The Old Coot gets questioned

“Are you still?” It’s the start of a question that old coots like me are asked with greater frequency, as the flames on their birthday cakes resemble a towering inferno. Are you still driving? –   Are you still in your house? Are you still riding your bike? Are you still? Are you still? Are you still? We can’t escape it! Underlying the question is, “I can’t believe you’re still alive!” 

We do get the actual question every once in a while, “Are you still alive? I thought you were dead.” Sometimes followed by, “So glad to see you’re still around.” It’s not so bad, if they haven’t seen you for years, but if they just saw you last month, or worse, last week, you start wondering, “How bad do I really look?” (At least they were glad to see me. Or, so they say.)

Old coots aren’t the only ones under siege from, “Are you still?” questions. Expectant mothers in their last trimester can attest to that. “Are you still carrying that kid around?” (It looks like you’re having triplets.) Young adults get the, “Are you still?” business too. “Are you still living at home?” – “Are you still unmarried?” –  “Are you still unemployed?” (Unspoken, is the judgment, “When are you going to get a life?”)

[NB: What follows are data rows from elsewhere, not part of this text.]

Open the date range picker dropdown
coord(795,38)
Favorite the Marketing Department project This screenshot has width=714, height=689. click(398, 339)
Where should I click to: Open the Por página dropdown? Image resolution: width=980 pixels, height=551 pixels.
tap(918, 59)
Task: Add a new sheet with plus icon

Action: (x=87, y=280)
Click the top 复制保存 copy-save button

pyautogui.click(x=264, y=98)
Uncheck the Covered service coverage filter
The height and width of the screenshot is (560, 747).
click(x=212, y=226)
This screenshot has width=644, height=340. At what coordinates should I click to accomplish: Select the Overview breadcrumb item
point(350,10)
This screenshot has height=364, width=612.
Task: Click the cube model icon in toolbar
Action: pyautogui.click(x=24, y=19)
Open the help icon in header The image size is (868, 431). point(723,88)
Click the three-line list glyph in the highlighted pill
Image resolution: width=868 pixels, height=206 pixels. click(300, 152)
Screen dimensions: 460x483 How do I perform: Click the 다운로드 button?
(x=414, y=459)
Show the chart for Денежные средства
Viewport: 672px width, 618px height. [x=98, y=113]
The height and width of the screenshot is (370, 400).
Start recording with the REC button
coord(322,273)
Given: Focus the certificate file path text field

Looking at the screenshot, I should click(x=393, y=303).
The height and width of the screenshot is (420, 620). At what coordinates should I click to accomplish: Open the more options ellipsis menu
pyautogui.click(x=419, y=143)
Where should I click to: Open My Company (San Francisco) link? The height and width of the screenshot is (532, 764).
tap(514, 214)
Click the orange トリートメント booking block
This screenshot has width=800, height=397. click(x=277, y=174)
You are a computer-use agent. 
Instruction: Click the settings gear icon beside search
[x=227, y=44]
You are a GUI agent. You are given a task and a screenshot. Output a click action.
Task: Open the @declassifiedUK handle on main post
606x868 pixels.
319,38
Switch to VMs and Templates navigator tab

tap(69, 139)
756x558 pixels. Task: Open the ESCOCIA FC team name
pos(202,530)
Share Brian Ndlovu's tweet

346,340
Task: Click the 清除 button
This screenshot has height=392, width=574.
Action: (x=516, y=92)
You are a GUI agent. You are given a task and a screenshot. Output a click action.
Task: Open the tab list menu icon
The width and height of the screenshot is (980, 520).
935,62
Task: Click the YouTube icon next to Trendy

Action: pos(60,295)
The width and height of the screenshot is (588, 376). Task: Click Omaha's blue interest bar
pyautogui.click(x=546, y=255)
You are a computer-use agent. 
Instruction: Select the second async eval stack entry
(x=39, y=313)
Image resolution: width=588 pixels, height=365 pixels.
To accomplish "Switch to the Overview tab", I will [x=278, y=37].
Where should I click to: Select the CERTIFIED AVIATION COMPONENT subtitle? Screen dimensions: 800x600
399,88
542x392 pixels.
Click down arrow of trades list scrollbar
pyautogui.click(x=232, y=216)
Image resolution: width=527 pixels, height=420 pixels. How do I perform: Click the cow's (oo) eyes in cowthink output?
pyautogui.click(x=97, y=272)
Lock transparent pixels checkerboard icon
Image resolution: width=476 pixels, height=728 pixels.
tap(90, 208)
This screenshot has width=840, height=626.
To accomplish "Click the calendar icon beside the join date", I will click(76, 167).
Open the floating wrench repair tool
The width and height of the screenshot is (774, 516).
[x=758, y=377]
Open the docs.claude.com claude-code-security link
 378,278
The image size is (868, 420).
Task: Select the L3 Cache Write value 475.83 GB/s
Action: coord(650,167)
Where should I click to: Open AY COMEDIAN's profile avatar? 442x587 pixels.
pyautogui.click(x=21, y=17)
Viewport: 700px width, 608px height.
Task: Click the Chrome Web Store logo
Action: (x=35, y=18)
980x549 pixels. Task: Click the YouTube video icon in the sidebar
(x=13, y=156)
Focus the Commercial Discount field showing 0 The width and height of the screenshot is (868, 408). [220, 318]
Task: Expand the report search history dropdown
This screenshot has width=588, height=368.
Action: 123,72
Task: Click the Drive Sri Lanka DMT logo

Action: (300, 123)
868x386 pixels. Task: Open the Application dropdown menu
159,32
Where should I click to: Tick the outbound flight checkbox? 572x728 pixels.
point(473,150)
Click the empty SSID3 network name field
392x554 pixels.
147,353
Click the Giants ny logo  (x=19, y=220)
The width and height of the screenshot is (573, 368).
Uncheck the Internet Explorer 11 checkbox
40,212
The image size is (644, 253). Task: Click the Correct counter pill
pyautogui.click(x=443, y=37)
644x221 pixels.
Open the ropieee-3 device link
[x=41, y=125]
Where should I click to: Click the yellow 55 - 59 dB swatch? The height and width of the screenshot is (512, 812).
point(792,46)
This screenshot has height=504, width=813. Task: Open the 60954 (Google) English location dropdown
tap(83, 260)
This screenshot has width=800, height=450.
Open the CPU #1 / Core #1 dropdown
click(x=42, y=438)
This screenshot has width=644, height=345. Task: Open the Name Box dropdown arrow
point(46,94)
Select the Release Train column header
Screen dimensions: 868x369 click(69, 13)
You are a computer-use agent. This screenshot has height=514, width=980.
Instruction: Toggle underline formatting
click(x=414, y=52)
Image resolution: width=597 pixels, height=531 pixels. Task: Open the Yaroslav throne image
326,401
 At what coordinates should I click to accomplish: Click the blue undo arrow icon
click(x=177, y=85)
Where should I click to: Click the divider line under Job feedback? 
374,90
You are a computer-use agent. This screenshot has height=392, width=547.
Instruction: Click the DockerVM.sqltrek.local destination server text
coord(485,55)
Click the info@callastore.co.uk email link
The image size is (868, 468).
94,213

Whenever I’m asked an, “Are you still?” question, I go home and look in the mirror. Really look. Not one of those quick glances where the memory of a younger me obscures the reality of the old man’s face reflected back from the glass. But, I get over the stark reality of truth soon enough, just like I get over the, “I love your articles; are you still writing them?” – “Sure,” I respond, and then go and check the paper the first chance I get to see if I really am. The last time I looked, I was. Now comes the harder question, “Is anybody reading them?”